DIRECTIONS
A: Answer these questions about the forum thread:
(i) How many seeds did strainz09 germinate?
(ii) How long did the friend say the seeds were in the freezer?
(iii) What had strainz09 told the friend to do once a seed cracked and showed a root?
B: From the forum thread, write out the passage that begins with the words containing "i told him to" and ends with "experiment in futility.".
C: For each statement, say whether it agrees with the forum thread, and quote the words that decide it:
(i) The seeds were put in the freezer before they were germinated.
(ii) TeaTreeOil thinks the seeds are probably dead.
(iii) None of the 16 seeds cracked.

SOURCE DOCUMENT

•••

# The Dumbass



## strainz09 (Feb 18, 2009)

ok i germinate 16 seeds nd they all cracked. 


heres the problem my dumbass friend put them in the freezer. 

is there a chance i can still use them? 
or are they all dead?


----------



## TeaTreeOil (Feb 18, 2009)

For how long...? Wait... before or after germination?


----------



## strainz09 (Feb 18, 2009)

it was after i germinate them


----------



## TeaTreeOil (Feb 18, 2009)

How long where they in the freezer?


----------



## strainz09 (Feb 18, 2009)

he told me a week but i think longer. 

i told him to throw it in soil once it crack nd showed a root but instead he freezed them.


----------



## TeaTreeOil (Feb 18, 2009)

They're probably dead. You could try it.... Might just be an experiment in futility.


----------



## MediMaryUser (Feb 18, 2009)

why would someone do that what the fuck ?????????????????


----------



## MediMaryUser (Feb 18, 2009)

couldnt afford soil and pots til next week so u decided to freeze them huh?lol really tho


----------



## strainz09 (Feb 18, 2009)

what a waste of seeds. well like you said i can try to bring them back (dobut it) but worth a shot.

•••

(Text and item location records)
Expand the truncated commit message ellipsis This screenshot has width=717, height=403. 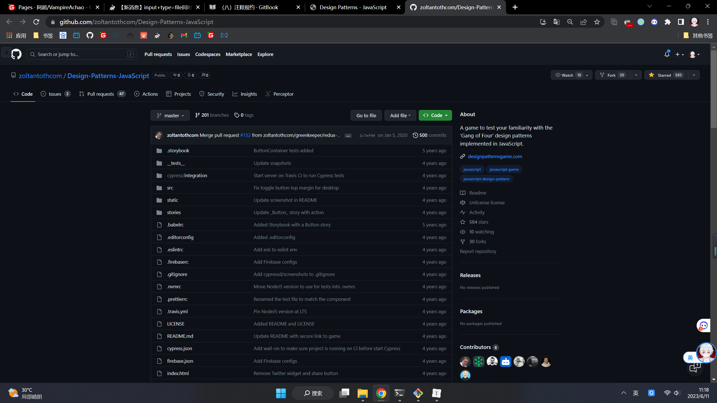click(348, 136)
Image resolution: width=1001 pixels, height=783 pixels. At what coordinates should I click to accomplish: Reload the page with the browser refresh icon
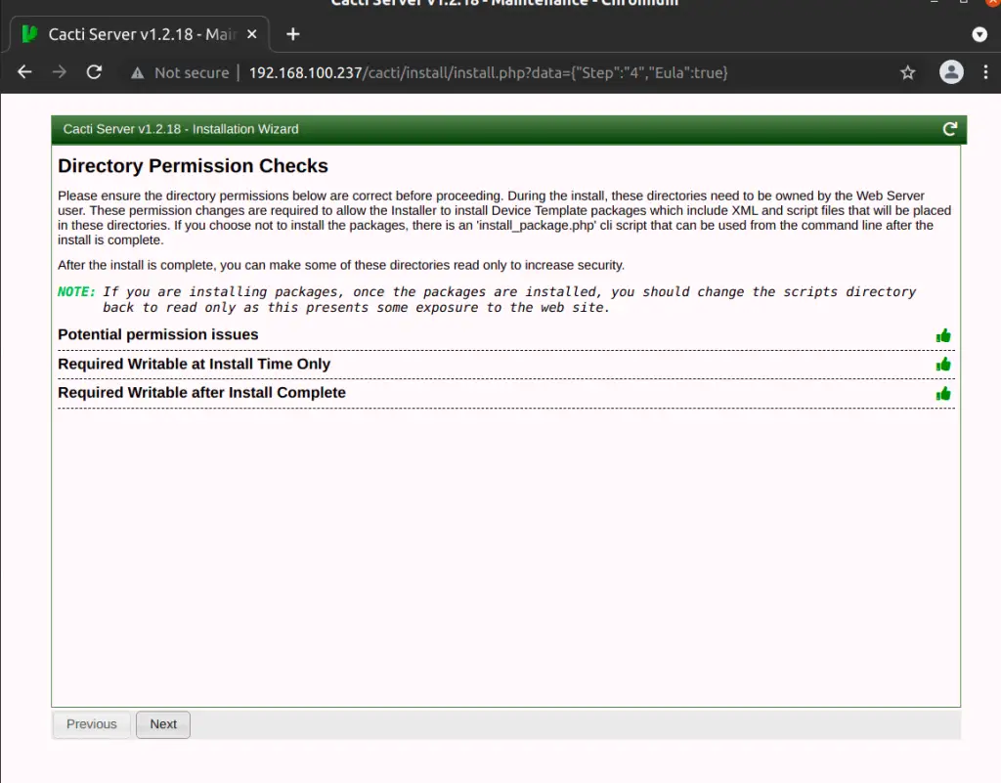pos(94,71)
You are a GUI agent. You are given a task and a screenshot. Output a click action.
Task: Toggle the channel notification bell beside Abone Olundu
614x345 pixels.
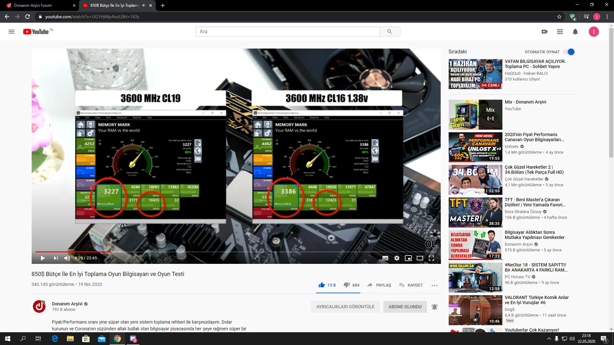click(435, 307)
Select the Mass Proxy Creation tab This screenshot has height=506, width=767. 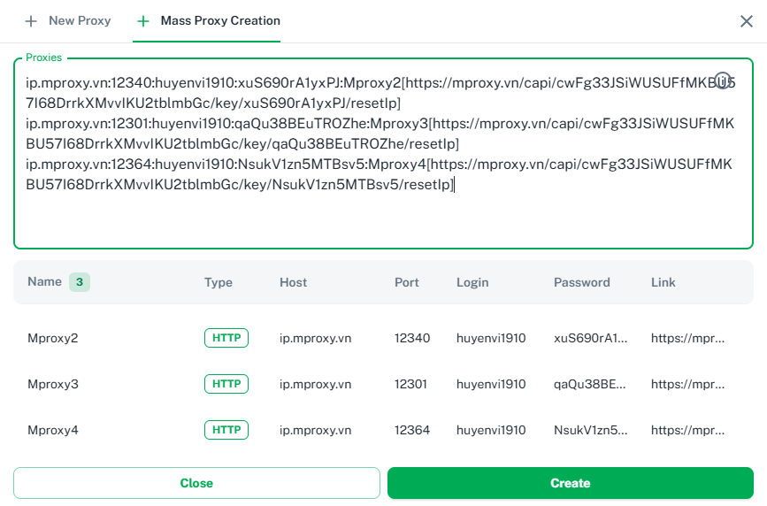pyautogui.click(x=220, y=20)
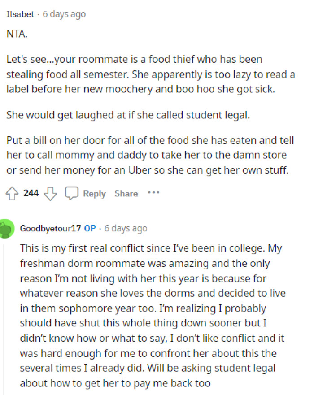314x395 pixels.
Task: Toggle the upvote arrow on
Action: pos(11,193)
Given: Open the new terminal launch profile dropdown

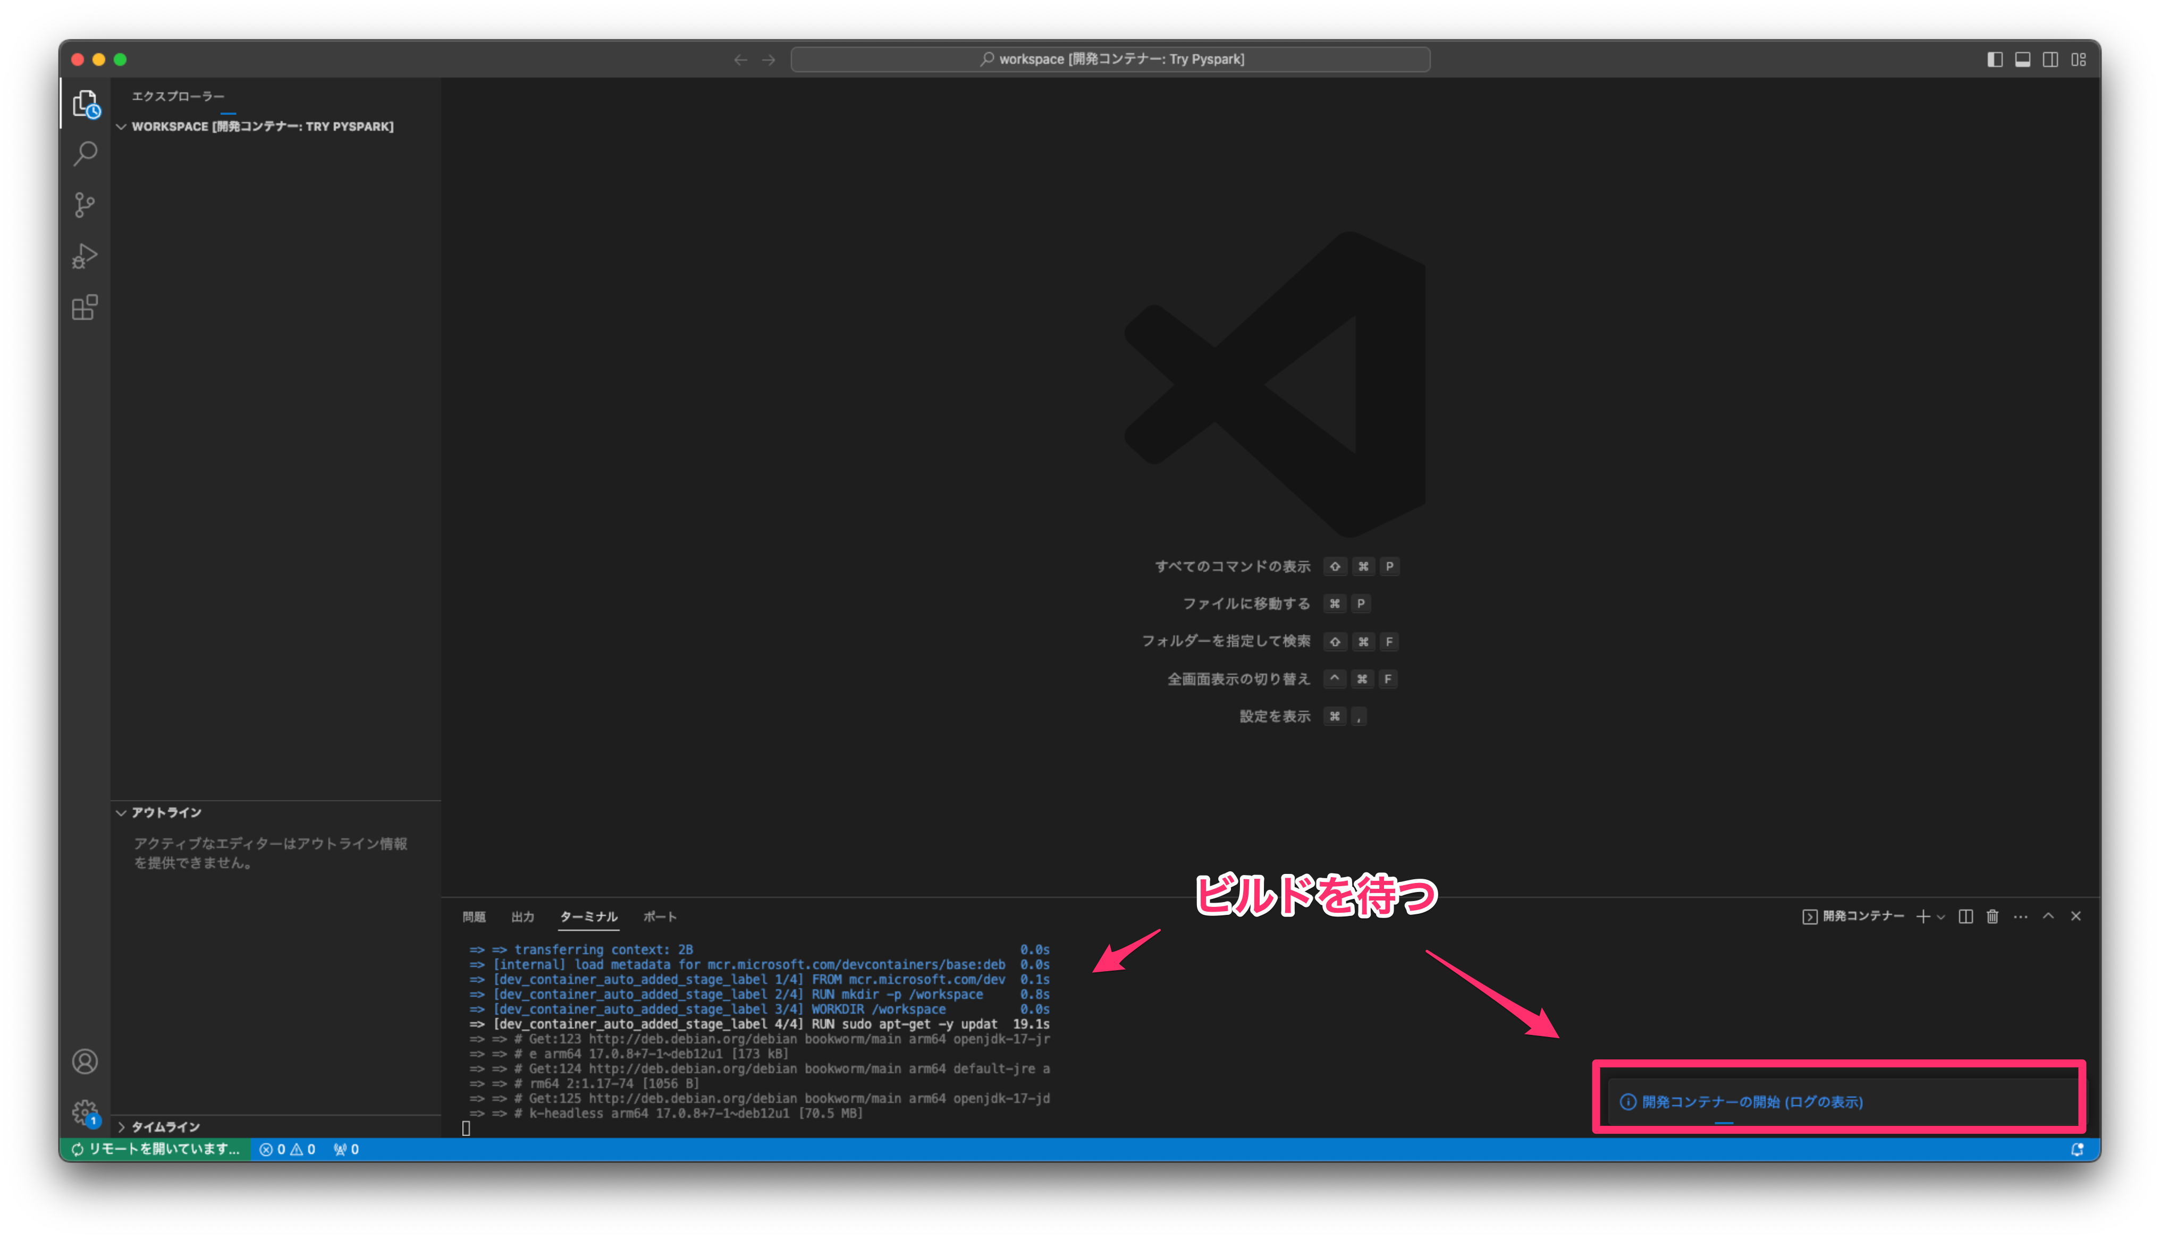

•••

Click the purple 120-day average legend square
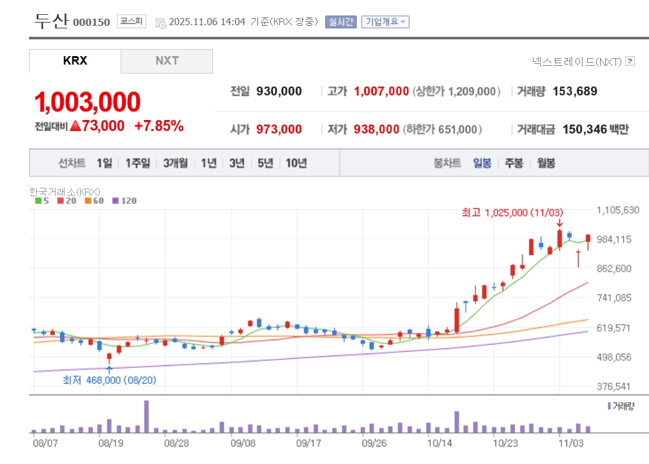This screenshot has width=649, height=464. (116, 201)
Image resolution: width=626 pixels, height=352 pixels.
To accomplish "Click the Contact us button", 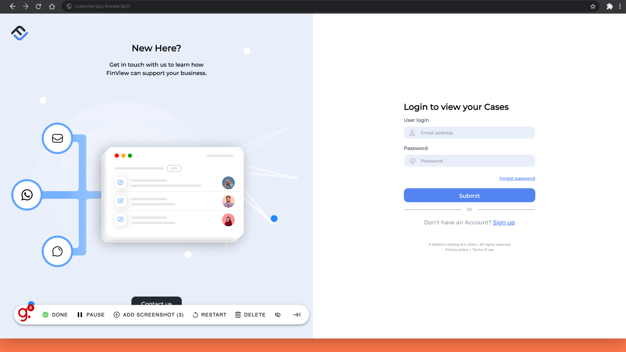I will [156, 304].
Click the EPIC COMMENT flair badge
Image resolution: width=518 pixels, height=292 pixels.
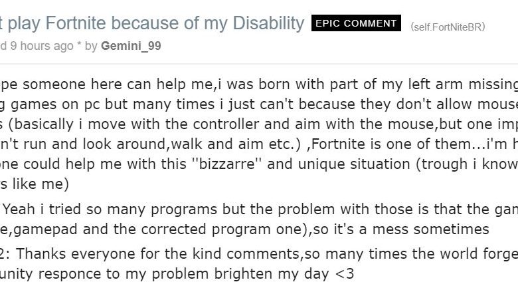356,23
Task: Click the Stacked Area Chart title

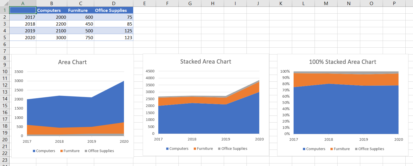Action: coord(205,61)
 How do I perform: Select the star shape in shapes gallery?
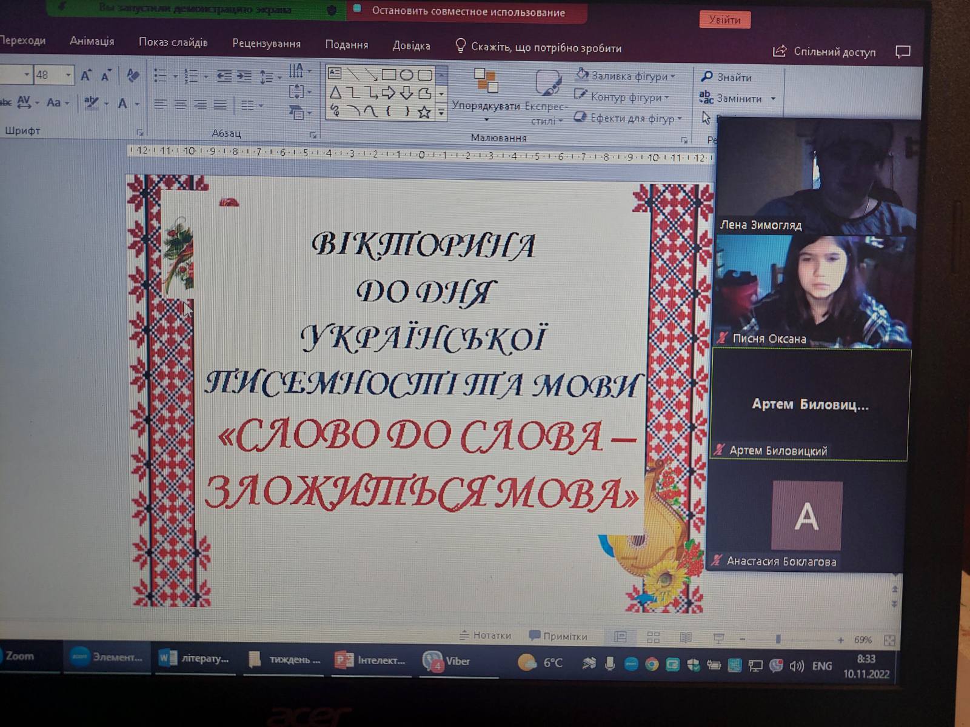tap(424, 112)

•••

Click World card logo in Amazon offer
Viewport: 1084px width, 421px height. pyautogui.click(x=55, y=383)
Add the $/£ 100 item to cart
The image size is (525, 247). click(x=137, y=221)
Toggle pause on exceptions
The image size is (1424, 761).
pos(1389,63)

•••

EXERCISE ANSWERS
A:
(i) 16
(ii) A week
(iii) Throw it in soil

B:
i told him to throw it in soil once it crack nd showed a root but instead he freezed them.


----------



## TeaTreeOil (Feb 18, 2009)

They're probably dead. You could try it.... Might just be an experiment in futility.

C:
(i) No: "it was after i germinate them"
(ii) Yes: "They're probably dead."
(iii) No: "ok i germinate 16 seeds nd they all cracked."